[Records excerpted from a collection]
+++++
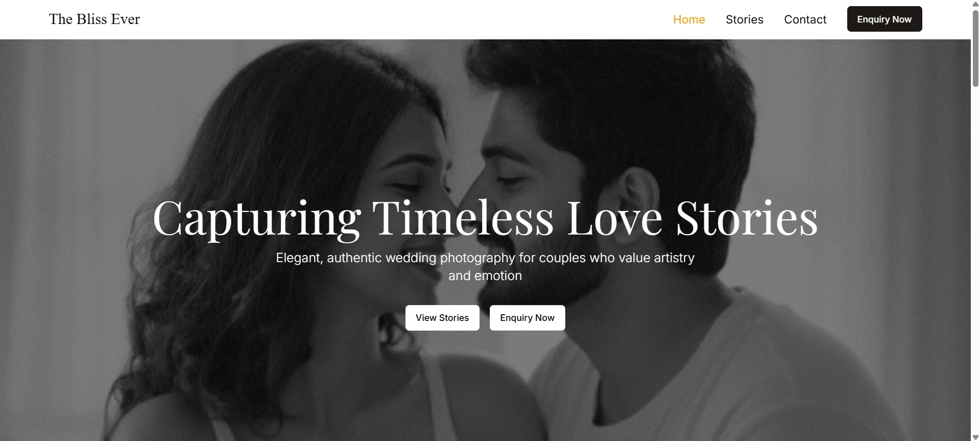Click the View Stories button
Viewport: 980px width, 441px height.
(442, 318)
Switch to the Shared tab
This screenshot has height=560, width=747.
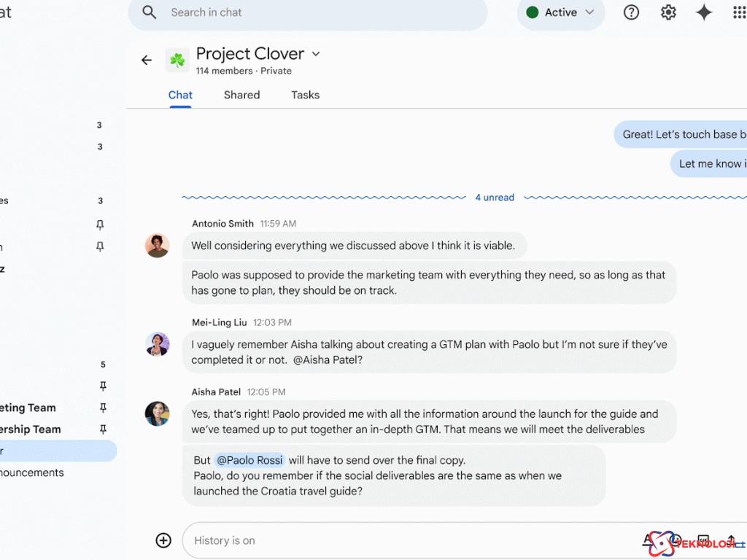241,95
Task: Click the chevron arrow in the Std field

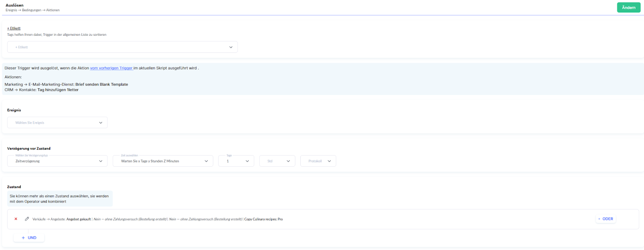Action: [288, 161]
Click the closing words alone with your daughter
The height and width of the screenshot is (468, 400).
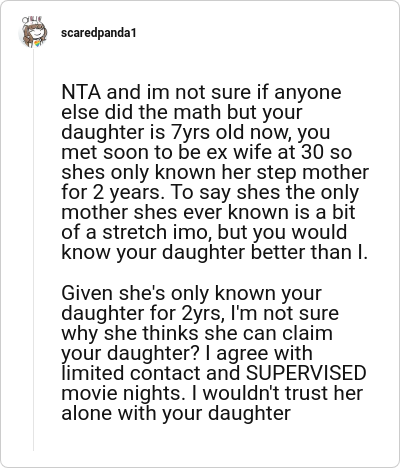pos(176,413)
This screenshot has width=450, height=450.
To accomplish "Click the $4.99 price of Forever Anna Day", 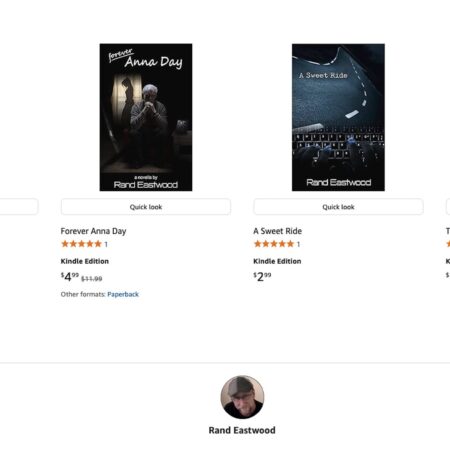I will point(70,277).
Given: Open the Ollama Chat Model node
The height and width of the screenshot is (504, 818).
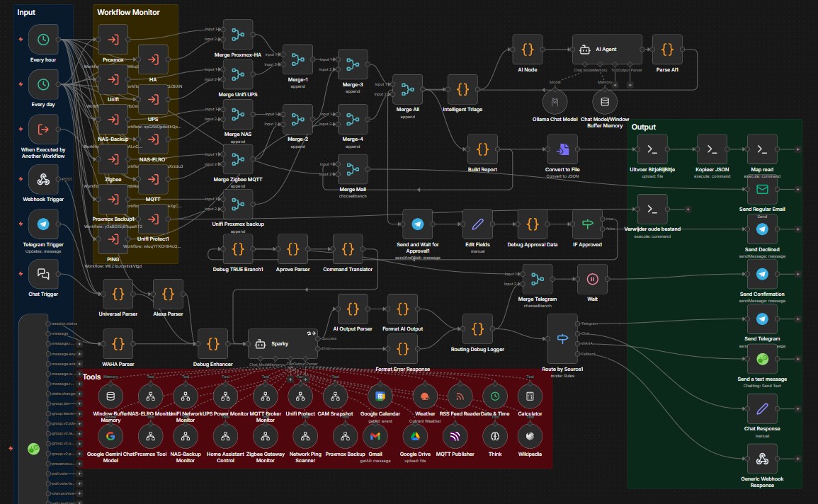Looking at the screenshot, I should coord(554,101).
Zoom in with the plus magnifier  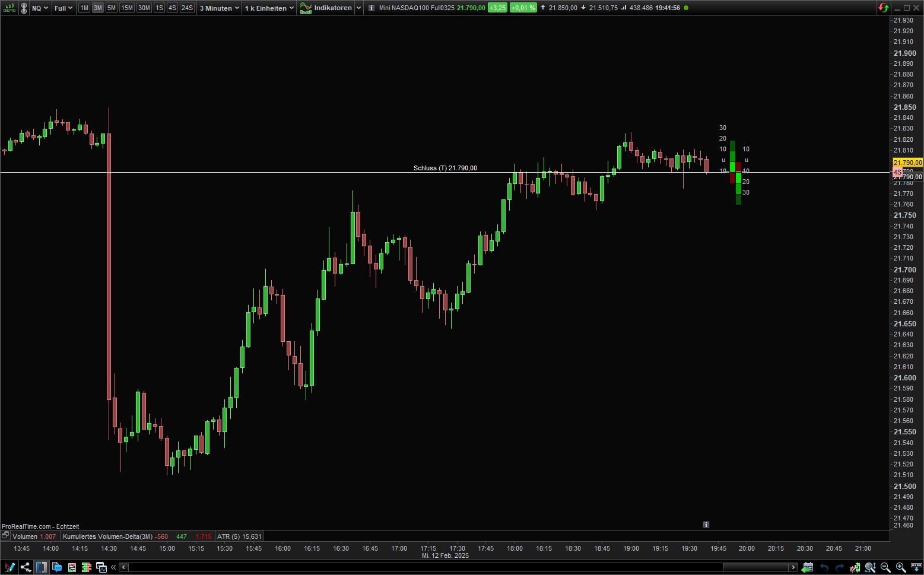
+++++
WORK TO BE COMPLETED:
Leaving all pictures aside, print exactly the lines from the one that contains "Given: Open the Ollama Chat Model node" through the last line of the data above, inclusive.

RESULT OF THIS TASK:
Given: Open the Ollama Chat Model node
The height and width of the screenshot is (504, 818).
Looking at the screenshot, I should coord(554,101).
Zoom in with the plus magnifier  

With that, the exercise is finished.